On December 13, Clement was designated for assignment following the signings of Aledmys Díaz and Jace Peterson. He cleared waivers and was sent outright to the Triple-A Las Vegas Aviators on December 16, but never played for them. Clement was released by the Athletics on March 12, 2023.

===Toronto Blue Jays===
On March 14, 2023, Clement signed a minor league contract with the Toronto Blue Jays organization. He played in 35 games for the Triple-A Buffalo Bisons, hitting .328/.409/.512 with five home runs, 25 RBI, and six stolen bases. On May 23, Clement's contract was selected to the active roster.

In 2024, Clement batted .263/.284/.408. While playing at second base, shortstop, and third base, Clement recorded 10 Defensive Runs Saved (DRS). Despite playing only 661 innings as a third baseman, he was named a finalist for a Gold Glove Award for third base.

In 2025, he batted .277/.313/.398 and played more than 60 innings at all four infield positions (predominantly third base and second base) to help the Blue Jays win the American League East for the first time in ten seasons. He was nominated for Gold Gloves at both third base (despite only playing 603 defensive innings at third base) and the utility position, but did not win for either.

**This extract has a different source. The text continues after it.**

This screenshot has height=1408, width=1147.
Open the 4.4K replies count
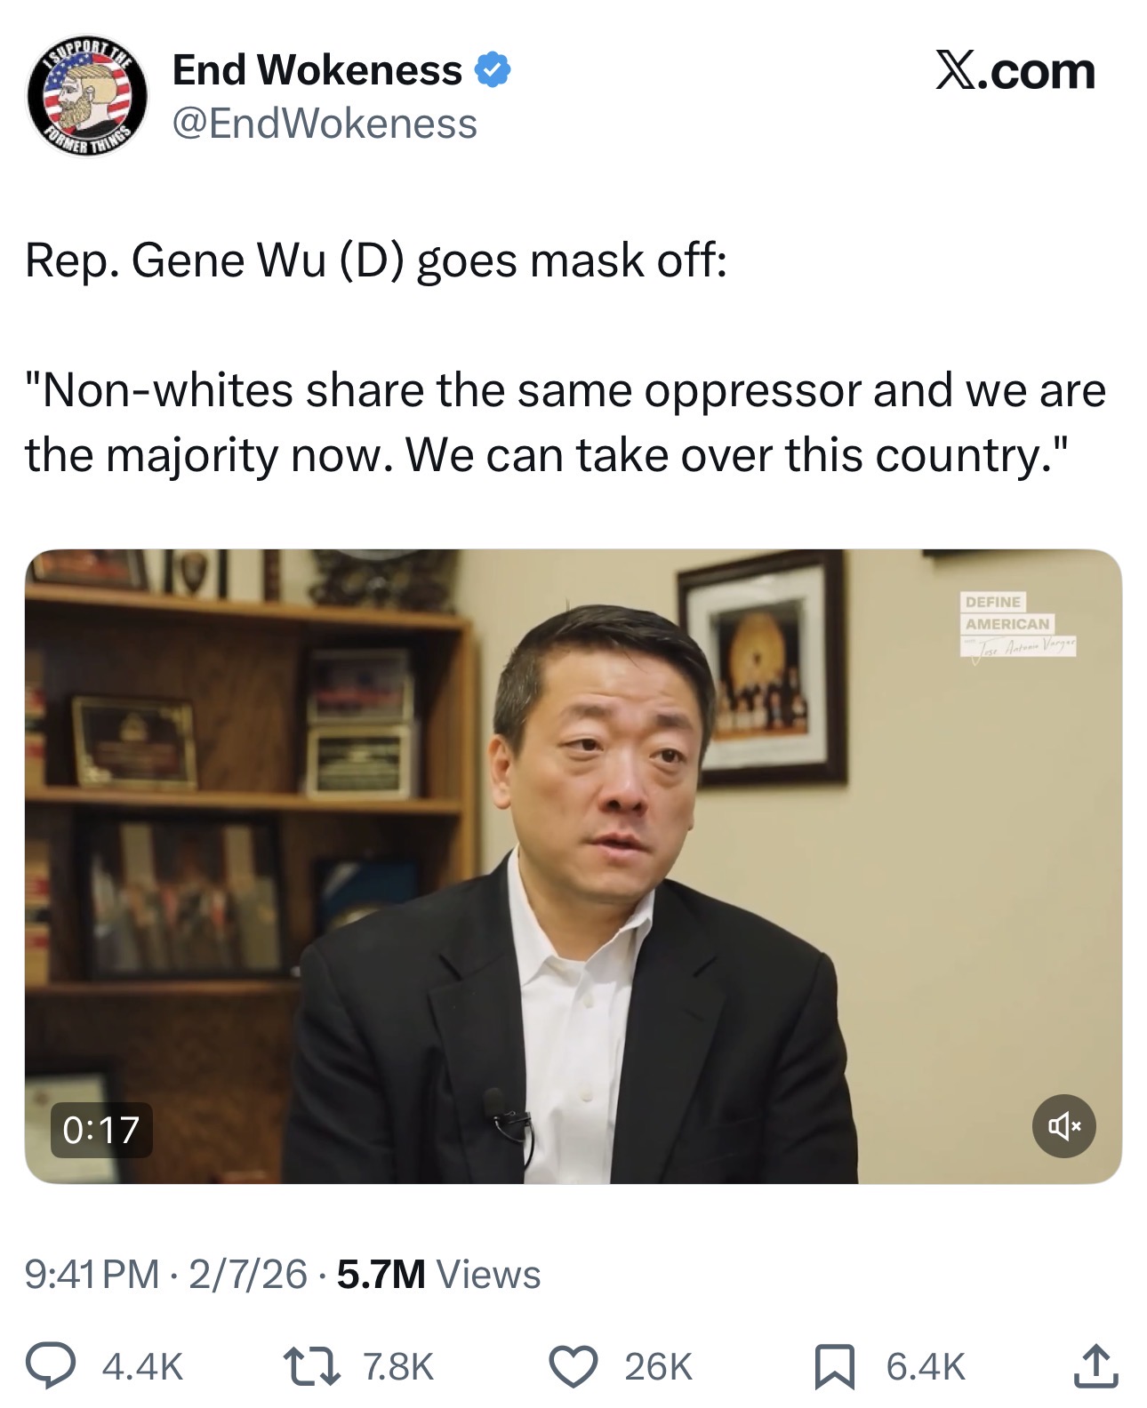pos(143,1367)
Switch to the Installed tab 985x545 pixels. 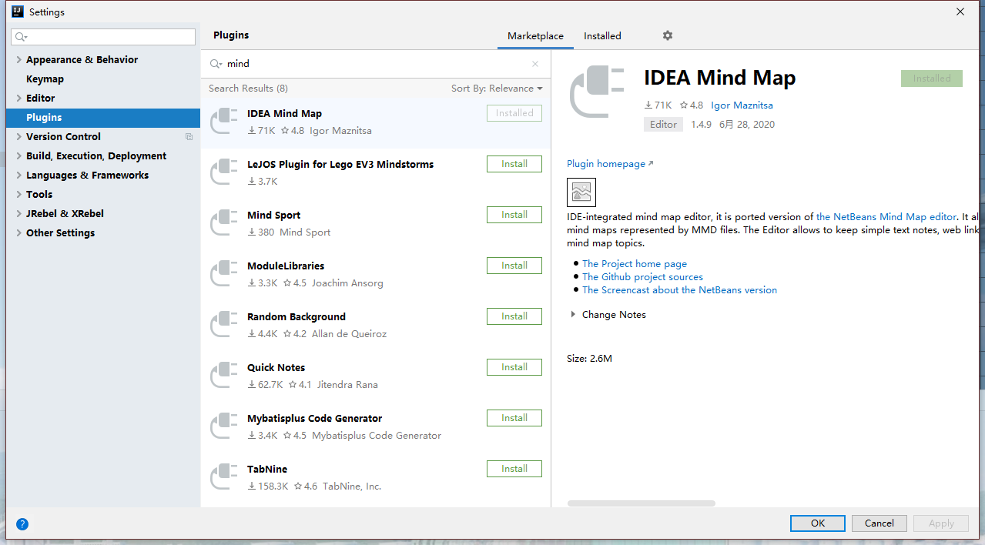(602, 36)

Clement had an offensive surge in the postseason which made him a fan favorite, as the Jays reached the World Series. In the eighth inning of Game 7 of the World Series, Clement hit a double off Dodgers reliever Emmet Sheehan for his third hit of the game. This was his 30th hit of the 2025 postseason and a record for most hits in a single MLB postseason, passing Randy Arozarena's 29 hits in the 2020 postseason (Blue Jays teammate Vladimir Guerrero Jr. would end the 2025 postseason also with 29 hits.) He nearly had a championship-clinching hit in the bottom of the ninth inning of Game 7 with two outs and the bases loaded, but his fly ball to the warning track in left-center field was caught by Dodger center fielder Andy Pages while colliding with left fielder Enrique Hernández; the Blue Jays would go on to lose in extra innings. Clement's 22 singles in the 2025 postseason were also a record. He finished the playoffs hitting .411 (30-for-77), with a .977 OPS, six doubles, one triple, one home run, nine RBIs and 13 runs scored, and having played every inning of the postseason.

In January 2026, Clement and the Jays avoided arbitration with a $4.6 million deal for the 2026 season.